Single-Channel Studies of Glutamate Receptors

Publisher Summary The first impression that arises from a survey of the properties of glutamate receptor (GluR) is one of diversity; however, there may be unifying themes underlying the diversity. To identify such themes, it is necessary to focus on the excitatory D-GluR as there is inadequate evidence concerning the anion-selective GluR for any consistent picture of the latter to emerge. A range of different cation selectivities and single-channel conductances emerge when the D-GluRs of invertebrates and of mammals are compared. A detailed comparison of gating kinetics of invertebrate and mammalian D-GluR is not yet possible. However, some evidence for state-switching of N -methyl- d -aspartate–sensitive receptor (NMDA-R) kinetics has been reported. Such state-switching is characteristic of the locust D -GluR when desensitization is blocked by concanavalin A. The main evidence for a close relationship among different GluRs comes from pharmacological studies. Thus, the D -GluR of insect and crustacean muscle and one of the mammalian central nervous system (CNS) GluR are selective for quisqualate as an agonist. Therefore, the agonist-binding sites of these GluRs are structurally similar.

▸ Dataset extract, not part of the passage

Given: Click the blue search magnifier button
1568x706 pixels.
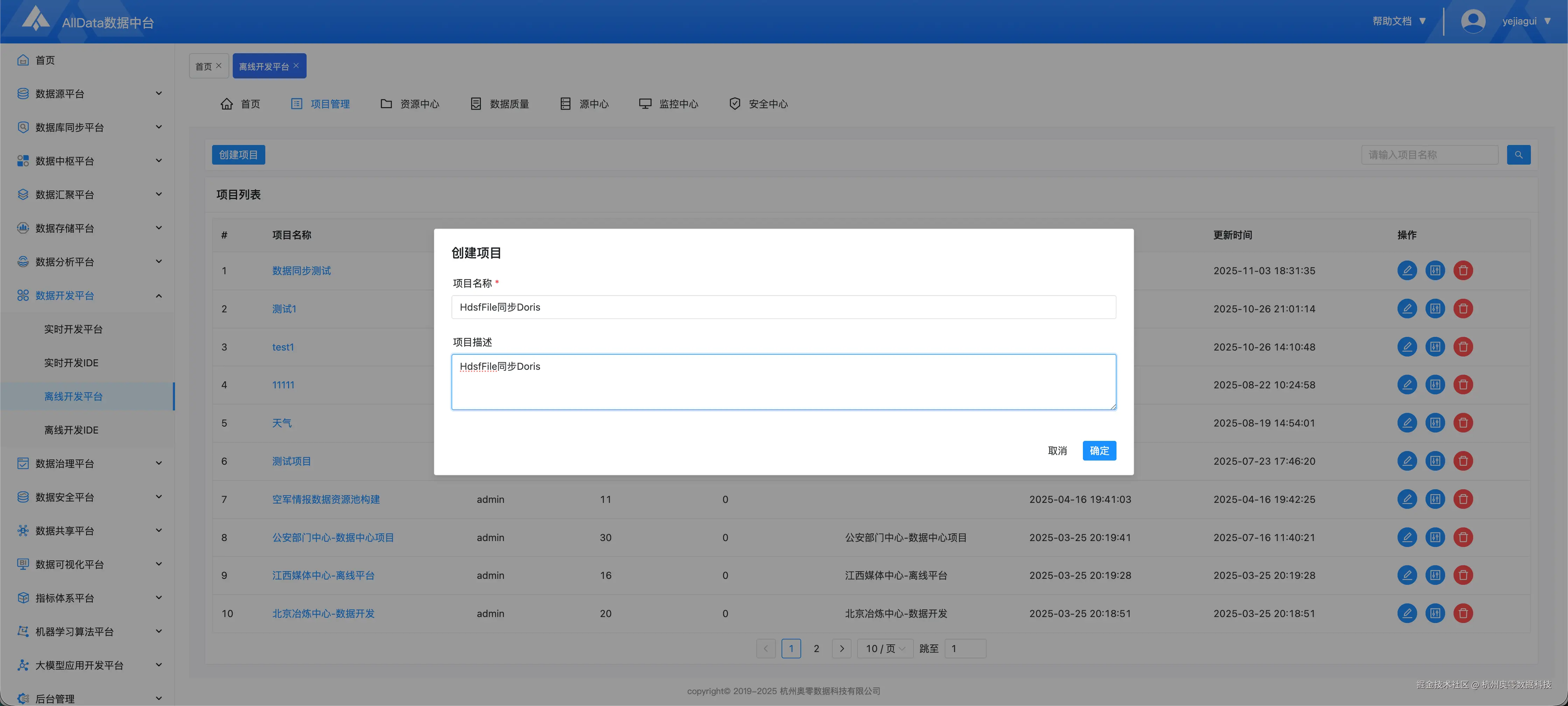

Studies of noncompetitive antagonism of GluR by polyamine toxins suggest that there are similarities between the structures of the ionophoric regions of D-GluR of arthropod muscle and NMDA-R of mammalian CNS. The naturally occurring polyamine toxins and their synthetic analogs may well be important tools for probing the subtleties of this relationship. The polyamine toxins also block cation-selective channels gated by other types of receptors (e.g., the nicotinic acetylcholine receptor), albeit with higher dissociation constants than those for antagonism of GluR. A further indication of an underlying unity in the properties of GluR comes from studies of inhibition of receptor desensitization by concanavalin A. This has been shown for several invertebrate D-GluR and for the quisqualate-sensitive receptor (Quis-R) of the mammalian CNS.